Your answer is to be the exact text of the lines from the one containing "Viewport: 236px width, 195px height." through the final line of the entries, restated in full, with pictures omitted.

Given records:
_ _ _ _ _

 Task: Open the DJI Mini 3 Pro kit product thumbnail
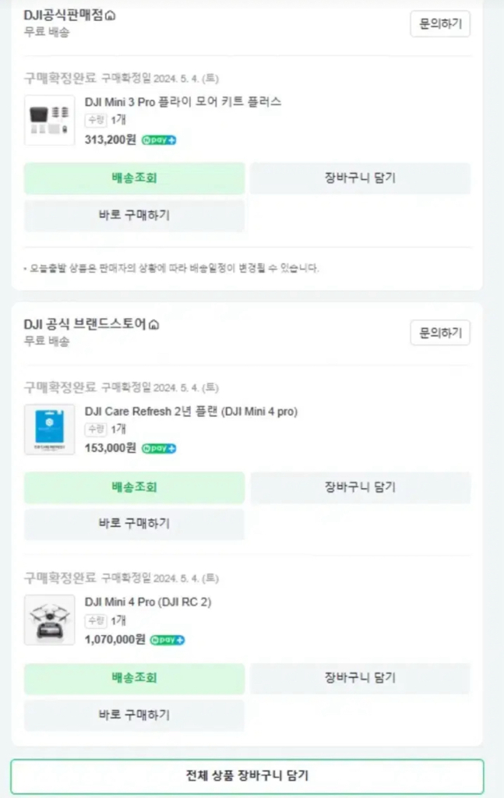click(49, 119)
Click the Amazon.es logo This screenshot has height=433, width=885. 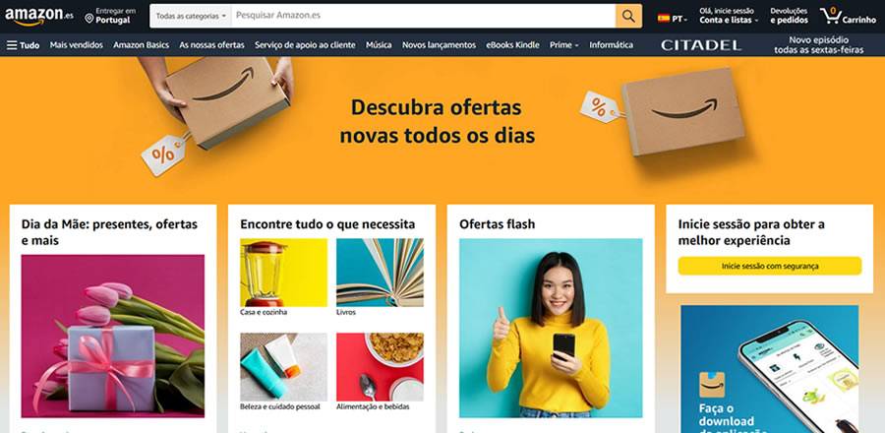pos(39,17)
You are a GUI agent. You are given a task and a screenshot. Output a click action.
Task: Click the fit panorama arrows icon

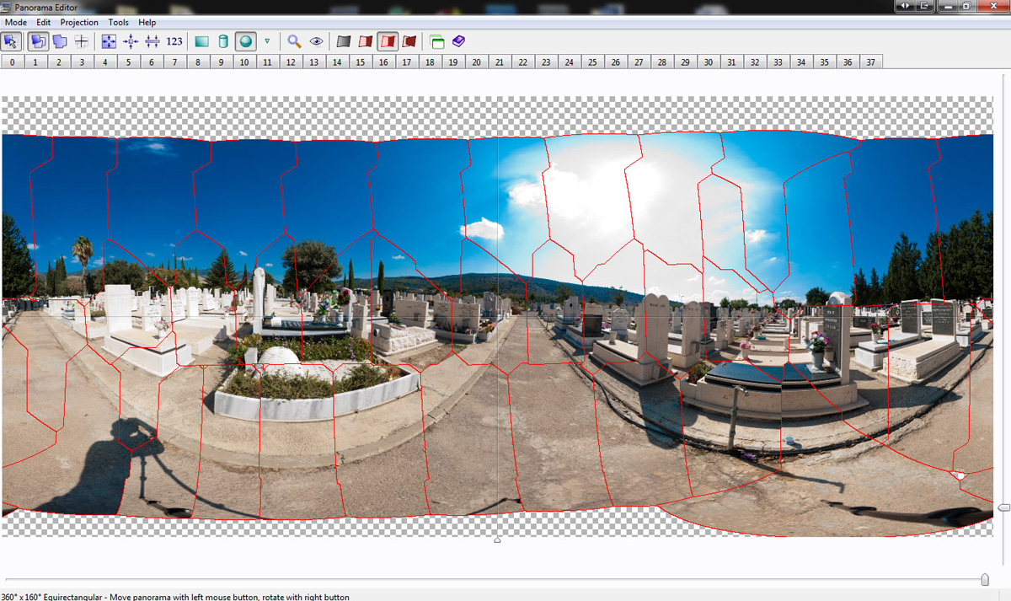tap(109, 41)
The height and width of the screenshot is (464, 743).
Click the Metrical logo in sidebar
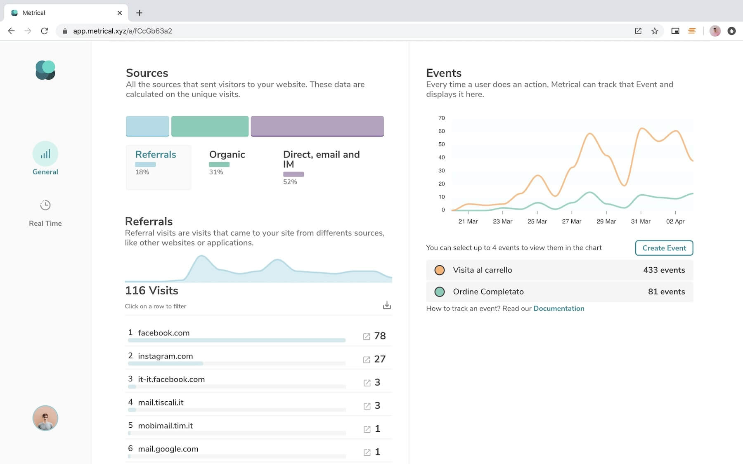(x=45, y=70)
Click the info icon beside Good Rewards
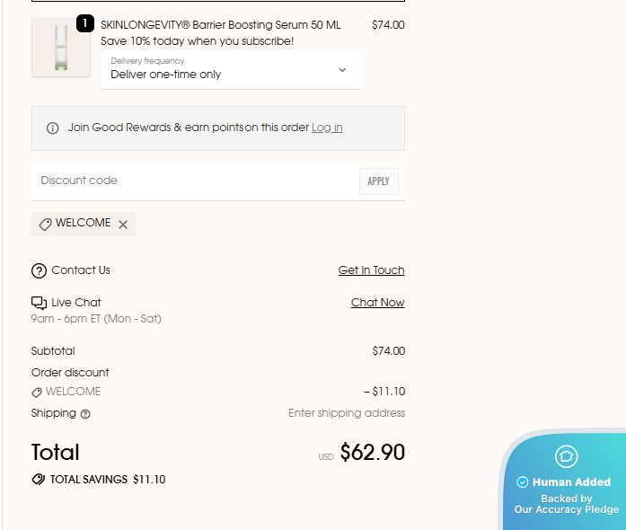This screenshot has height=530, width=626. point(53,128)
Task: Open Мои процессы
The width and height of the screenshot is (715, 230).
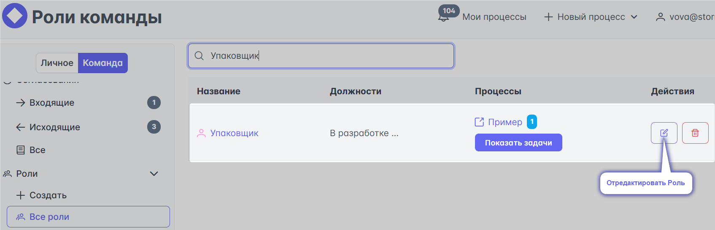Action: pyautogui.click(x=494, y=17)
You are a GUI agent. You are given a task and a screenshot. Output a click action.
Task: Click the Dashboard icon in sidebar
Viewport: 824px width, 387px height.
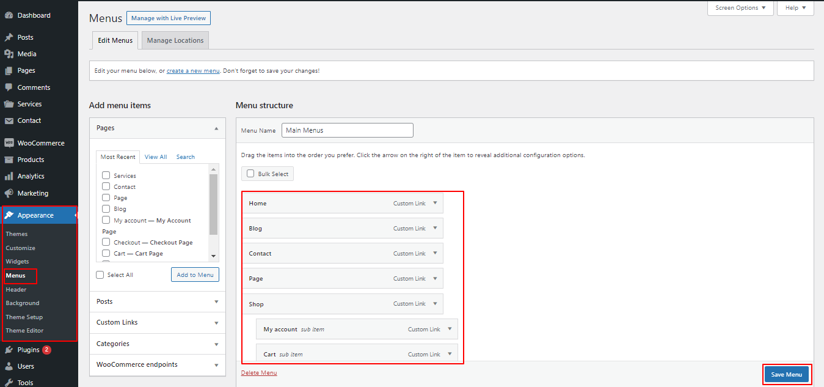(9, 15)
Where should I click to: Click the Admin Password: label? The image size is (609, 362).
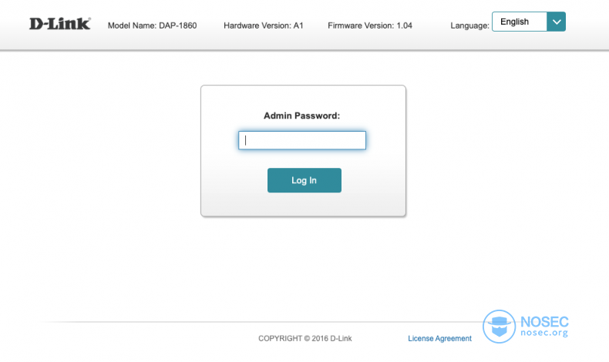click(x=302, y=116)
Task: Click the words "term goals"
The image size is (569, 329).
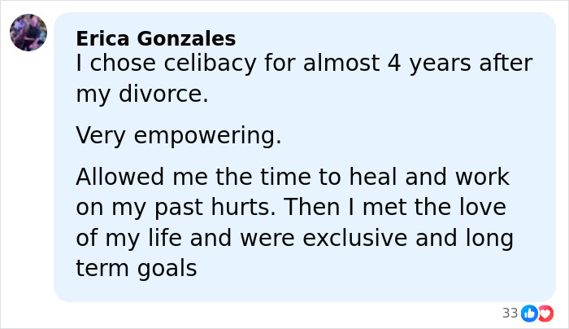Action: (137, 268)
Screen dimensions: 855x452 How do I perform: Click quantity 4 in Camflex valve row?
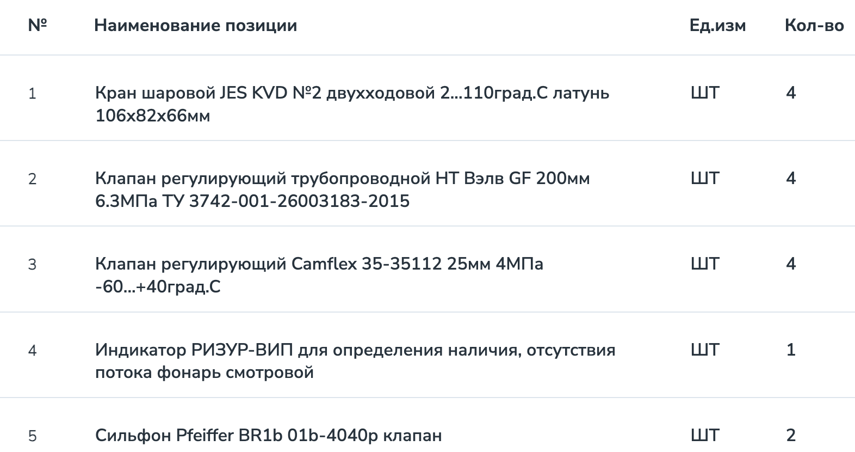coord(791,264)
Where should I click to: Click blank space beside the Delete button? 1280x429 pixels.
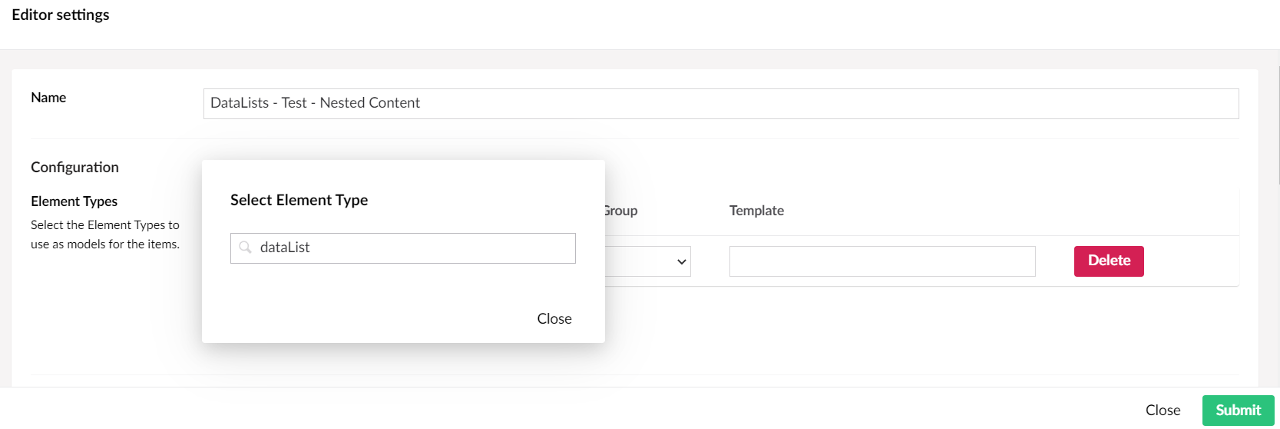click(x=1190, y=261)
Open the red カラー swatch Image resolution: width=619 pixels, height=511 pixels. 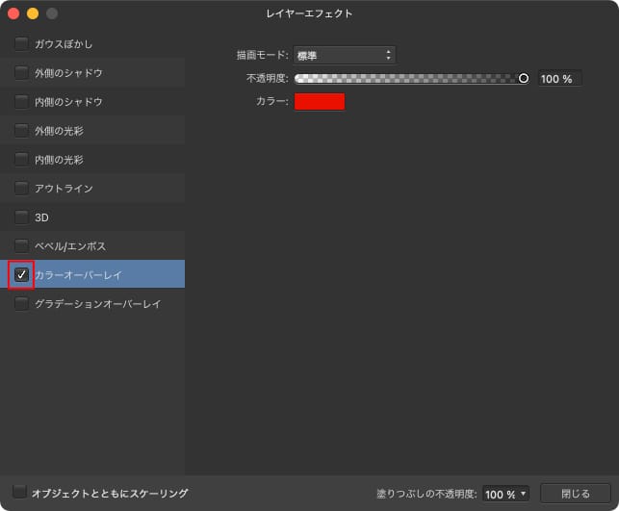click(319, 101)
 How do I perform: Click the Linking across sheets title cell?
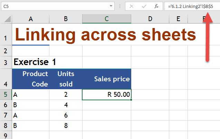(104, 35)
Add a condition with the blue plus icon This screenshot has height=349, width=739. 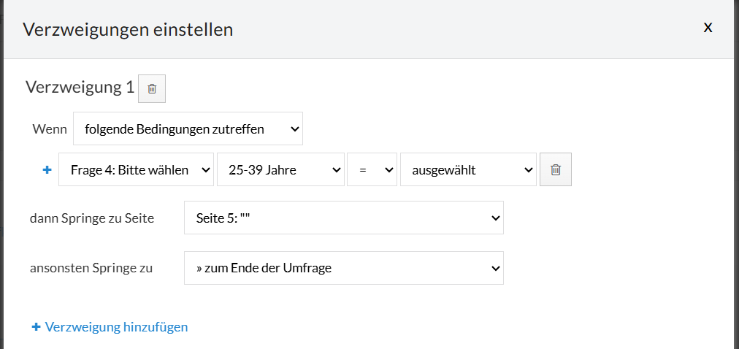pos(47,169)
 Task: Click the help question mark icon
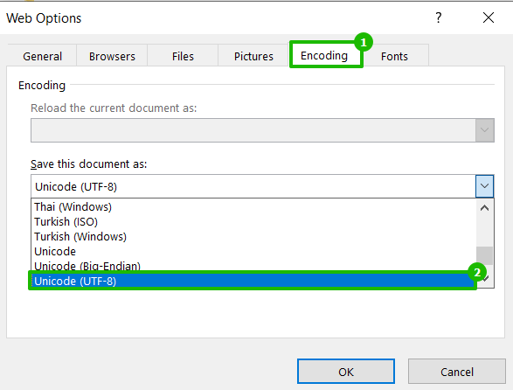click(x=439, y=17)
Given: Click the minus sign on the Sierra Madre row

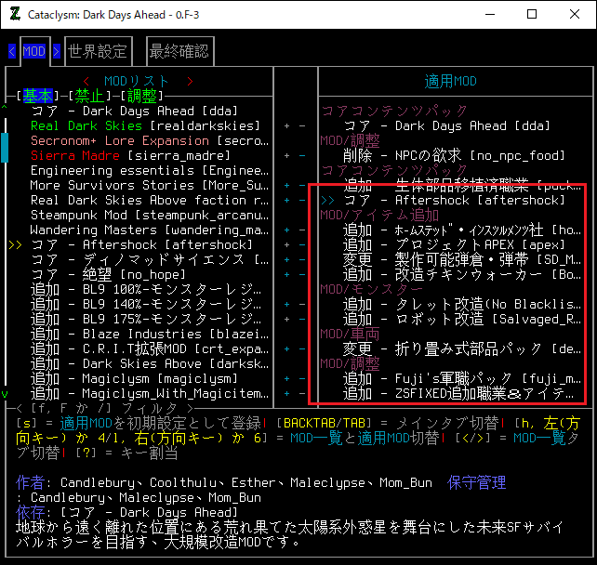Looking at the screenshot, I should pyautogui.click(x=300, y=156).
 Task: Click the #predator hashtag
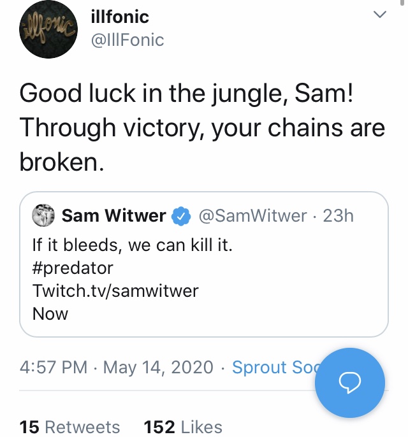click(x=72, y=267)
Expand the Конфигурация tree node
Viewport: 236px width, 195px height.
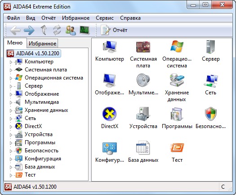click(11, 159)
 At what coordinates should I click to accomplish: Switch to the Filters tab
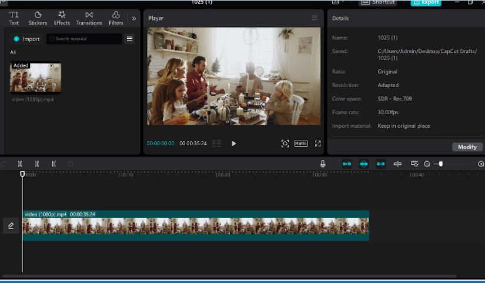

_ _ _ _ _

Solution below:
Viewport: 236px width, 195px height.
click(11, 159)
 At what coordinates should I click to accomplish: Switch to the Filters tab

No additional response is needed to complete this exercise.